Mariam Iddrisu is the Mayor (Municipal Chief Executive) of Sagnarigu Municipality in Ghana's Northern Region.

== Education ==
Mariam Iddrisu attended the Ghana Senior High School, in Tamale from 1997 to 1999. She was subsequently enrolled at the Tamale Technical University (formerly known as the Tamale Polytechnic) where she obtained HND in Secretaryship and Management from 2001 to 2003. Then to University of Cape Coast with bachelor's degree in Management Studies 2007 -2009. She later obtained a Master of Philosophy degree in Community Health and Development from the University for Development Studies, Tamale from 2012 - 2014. In 2014 she and Mahama Saaka published "Patterns and determinants of essential newborn care practices in rural areas of northern Ghana" which recommended that the country's newborn care should be extended from medical centre into wider community.

== Career ==
She was a former Senior Executive Officer of Ghana Health Service in 2005. She was appointed as the youngest mayor in Ghana for the Sagnarigu Municipality in 2017. Over 260 people have similar positions in Ghana but only 36 of them are women. In 2019 she was one of the Vice Presidents of the Network for Locally Elected Women of Africa (REFELA - West Africa), which seeks to increase women's leadership in local communities across Africa.

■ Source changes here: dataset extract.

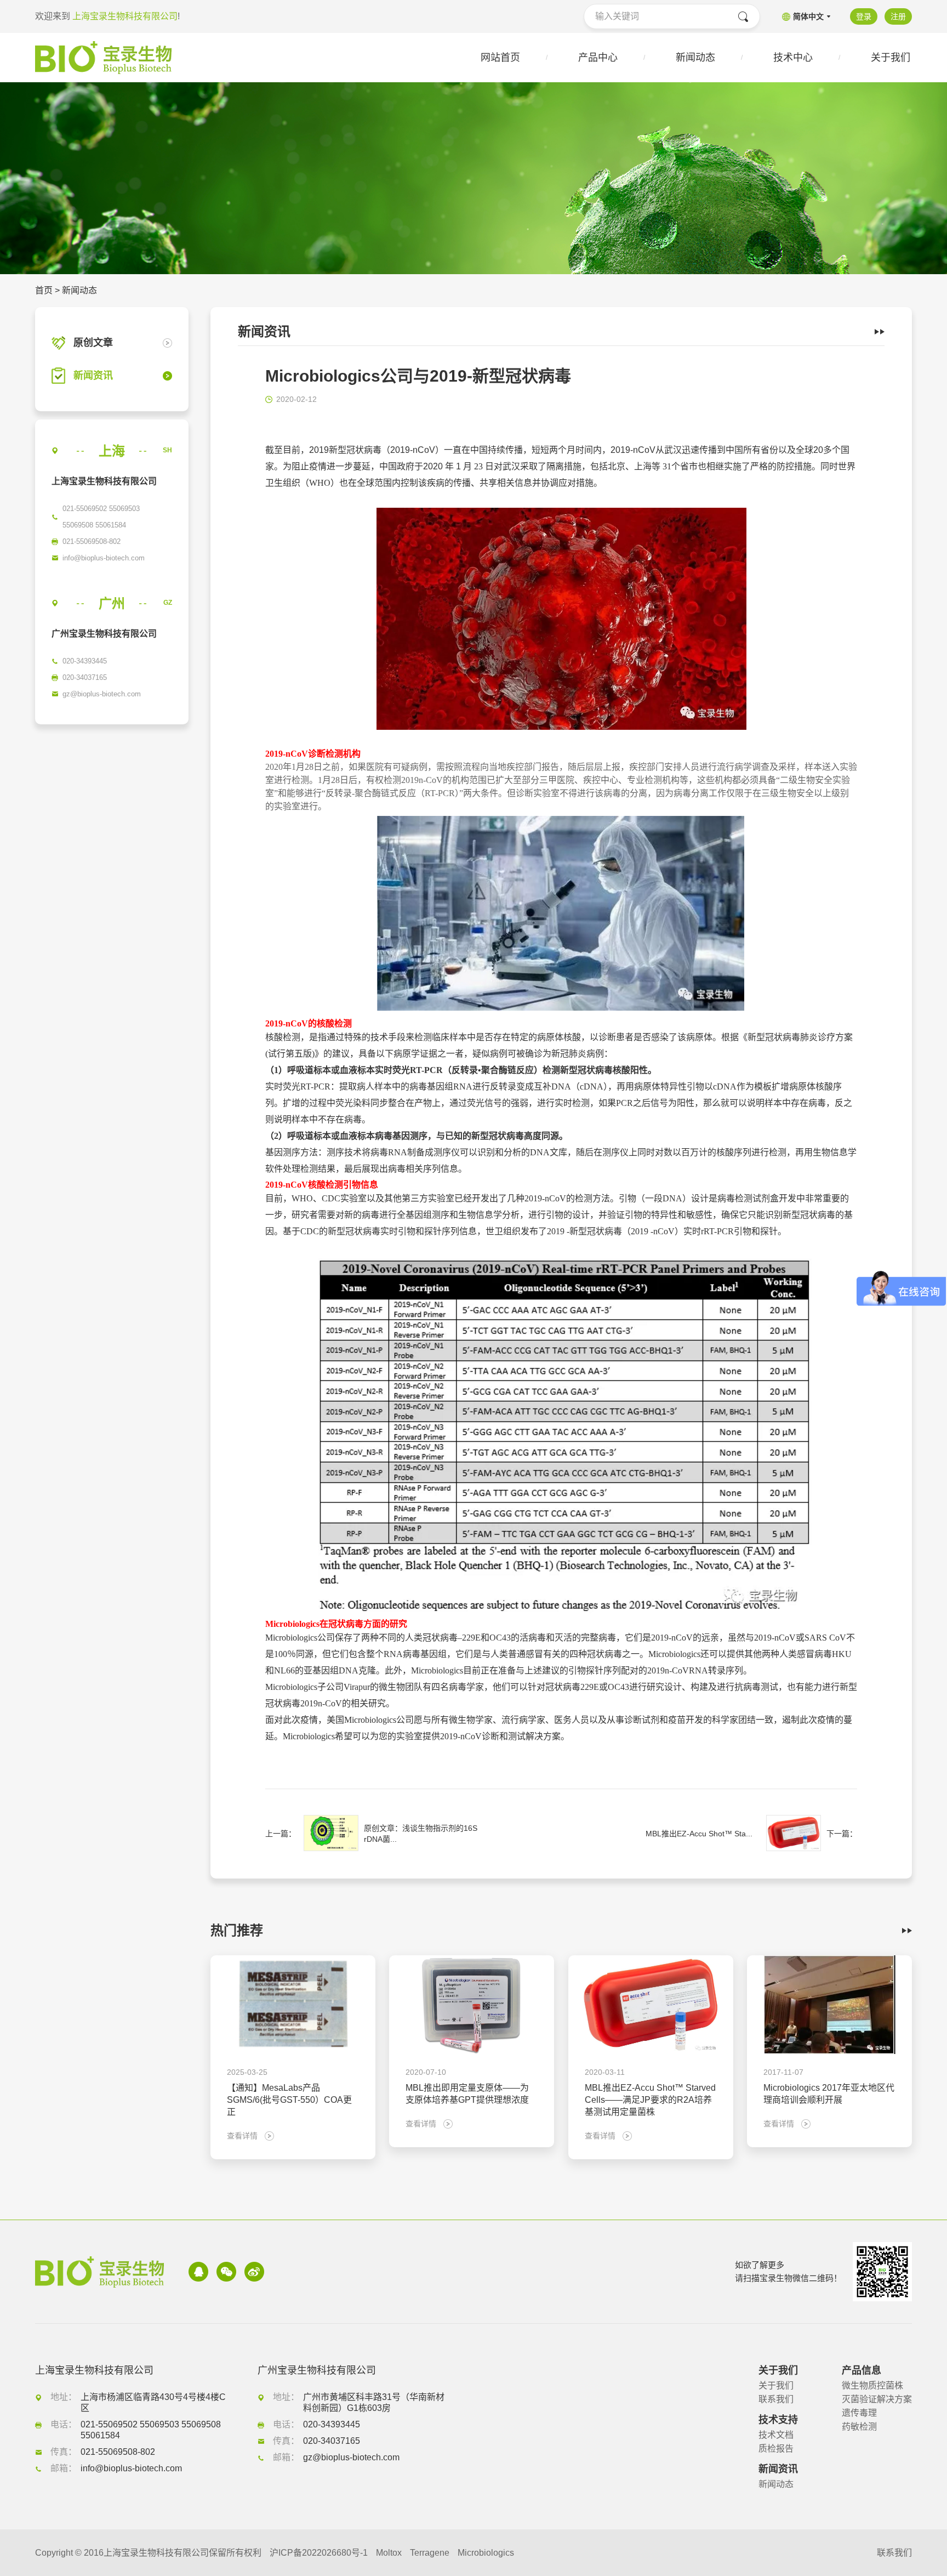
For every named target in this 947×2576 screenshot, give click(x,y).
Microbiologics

Prior to being elected as a Mayor, she worked as administrative staff and later Public Health Officer with the Ghana Health Service, and has authored research on women's health in local communities.

She was also elected as the National Women Caucus President of NALAG( National Association of Local Authorities of Ghana) from 2019 to 2021.

In 2019 as vice-president of the Network of Locally Elected Women of Africa and as Mayor she went to eThekwini in South Africa to attend the World Congress of United Cities and Local Governments and World Summit of Local and Regional Leaders. She presented on the subject of intergenerational peace and solidarity.

She is a member of the New Patriotic Party.

==Family life==
She is married to Alhaji Engr. Mohammed Habib Abdallah with six children.